Pora, 38, has spent 21 years behind bars for the 1992 rape and murder of Susan Burdett in Auckland.
Earlier this month the Court of Appeal ruled it didn't have jurisdiction to grant bail and referred the matter back to the High Court.
Justice Graham Lang said that after considering case law in New Zealand, England and Australia, the High Court concluded that at present there was no recognised jurisdiction to grant bail to a sentenced prisoner pending appeal to the Privy Council, although that was a position that may need to be reconsidered in the future.
"It is common ground that Mr Pora does not have a statutory right to apply for bail pending determination of his appeal by the Privy Council.
"His position is therefore in marked contrast to that of an appellant who has appealed against conviction or sentence to the New Zealand Court of Appeal or Supreme Court.''
The Bail Act permitted anyone who had lodged an appeal to those courts to be granted bail prior their appeal, however the act did not contain a similar provision for appeals to the Privy Council, Justice Lang said.

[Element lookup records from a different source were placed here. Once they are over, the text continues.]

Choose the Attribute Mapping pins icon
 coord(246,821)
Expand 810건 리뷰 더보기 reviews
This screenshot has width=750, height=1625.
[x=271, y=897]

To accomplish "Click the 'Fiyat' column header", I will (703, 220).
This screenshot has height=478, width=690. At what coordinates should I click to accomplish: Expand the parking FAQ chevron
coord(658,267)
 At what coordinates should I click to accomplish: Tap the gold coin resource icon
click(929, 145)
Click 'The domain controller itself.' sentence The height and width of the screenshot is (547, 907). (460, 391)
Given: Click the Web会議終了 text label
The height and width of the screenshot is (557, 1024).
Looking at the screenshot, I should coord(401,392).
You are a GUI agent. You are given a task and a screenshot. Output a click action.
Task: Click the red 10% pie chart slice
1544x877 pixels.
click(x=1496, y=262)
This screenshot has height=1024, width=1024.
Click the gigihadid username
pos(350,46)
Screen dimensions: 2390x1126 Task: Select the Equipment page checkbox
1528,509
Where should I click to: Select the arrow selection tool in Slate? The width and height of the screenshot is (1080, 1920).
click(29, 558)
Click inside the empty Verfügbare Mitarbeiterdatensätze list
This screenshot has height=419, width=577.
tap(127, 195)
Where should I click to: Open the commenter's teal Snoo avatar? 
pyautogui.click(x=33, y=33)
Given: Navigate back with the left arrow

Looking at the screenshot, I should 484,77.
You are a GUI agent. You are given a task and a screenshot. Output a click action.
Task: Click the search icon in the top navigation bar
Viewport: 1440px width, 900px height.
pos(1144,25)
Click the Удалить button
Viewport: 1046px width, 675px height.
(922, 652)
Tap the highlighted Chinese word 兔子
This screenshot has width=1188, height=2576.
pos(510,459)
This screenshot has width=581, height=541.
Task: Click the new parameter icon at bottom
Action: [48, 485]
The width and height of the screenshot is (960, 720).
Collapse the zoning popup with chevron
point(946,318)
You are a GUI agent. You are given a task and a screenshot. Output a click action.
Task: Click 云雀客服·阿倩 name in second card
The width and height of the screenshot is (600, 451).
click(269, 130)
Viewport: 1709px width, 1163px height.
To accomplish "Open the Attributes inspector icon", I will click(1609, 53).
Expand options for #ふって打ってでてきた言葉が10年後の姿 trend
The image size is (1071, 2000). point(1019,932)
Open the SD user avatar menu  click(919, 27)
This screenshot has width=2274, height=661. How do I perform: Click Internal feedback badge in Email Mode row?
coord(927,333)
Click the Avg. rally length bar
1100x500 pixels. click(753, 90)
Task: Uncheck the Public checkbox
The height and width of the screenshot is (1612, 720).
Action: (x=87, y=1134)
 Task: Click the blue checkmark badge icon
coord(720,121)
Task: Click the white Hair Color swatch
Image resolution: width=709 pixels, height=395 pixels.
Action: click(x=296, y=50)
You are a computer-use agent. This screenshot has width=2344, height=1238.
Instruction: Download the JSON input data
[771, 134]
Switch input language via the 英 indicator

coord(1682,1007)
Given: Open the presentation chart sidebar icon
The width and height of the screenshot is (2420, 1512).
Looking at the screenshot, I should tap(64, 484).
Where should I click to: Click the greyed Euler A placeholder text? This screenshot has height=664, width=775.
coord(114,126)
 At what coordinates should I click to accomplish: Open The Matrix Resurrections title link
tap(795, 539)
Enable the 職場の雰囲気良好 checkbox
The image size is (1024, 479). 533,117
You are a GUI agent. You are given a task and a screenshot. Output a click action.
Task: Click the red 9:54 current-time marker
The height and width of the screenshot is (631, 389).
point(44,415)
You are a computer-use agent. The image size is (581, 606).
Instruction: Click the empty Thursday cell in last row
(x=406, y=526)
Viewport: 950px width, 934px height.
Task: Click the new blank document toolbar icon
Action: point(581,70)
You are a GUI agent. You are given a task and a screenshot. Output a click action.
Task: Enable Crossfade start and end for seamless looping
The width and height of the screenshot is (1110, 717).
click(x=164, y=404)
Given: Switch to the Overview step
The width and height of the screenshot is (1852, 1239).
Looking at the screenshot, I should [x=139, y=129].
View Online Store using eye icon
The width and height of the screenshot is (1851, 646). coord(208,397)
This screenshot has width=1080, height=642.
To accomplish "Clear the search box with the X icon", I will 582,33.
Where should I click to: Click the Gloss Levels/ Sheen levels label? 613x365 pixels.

His application for bail was therefore dismissed.
At his first trial in 1994, Pora was found guilty of the murder of Ms Burdett, who was beaten with a softball bat in the bedroom of her south Auckland home in 1992.
Pora had confessed to police but a retrial was ordered as doubts began to emerge about his involvement.
However, at the retrial in 2000, Pora was again found guilty.
After Pora's first trial, serial rapist Malcolm Rewa was convicted of raping Ms Burdett.
His DNA was found at the scene and at Pora's re-trial the Crown argued the two acted together.
But Pora's lawyer Jonathan Krebs said that ignored the fact they were associated with rival gangs and that Rewa had an erectile dysfunction problem.
That the re-trial jury was not told of Rewa's problem was down to error on the part of Pora's then lawyer, he said.
Pora is due to appear before the Parole Board on Monday and will face the Privy Council in October or November.